**Problem details:**
The line that contains "The image size is (700, 470)." and all lines following it to the end of the data below: set these down exactly, and nothing besides.

[Collected data entries]
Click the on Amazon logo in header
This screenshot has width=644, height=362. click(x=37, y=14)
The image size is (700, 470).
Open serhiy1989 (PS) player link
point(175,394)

**Completed exercise:**
The image size is (700, 470).
Open serhiy1989 (PS) player link
point(175,394)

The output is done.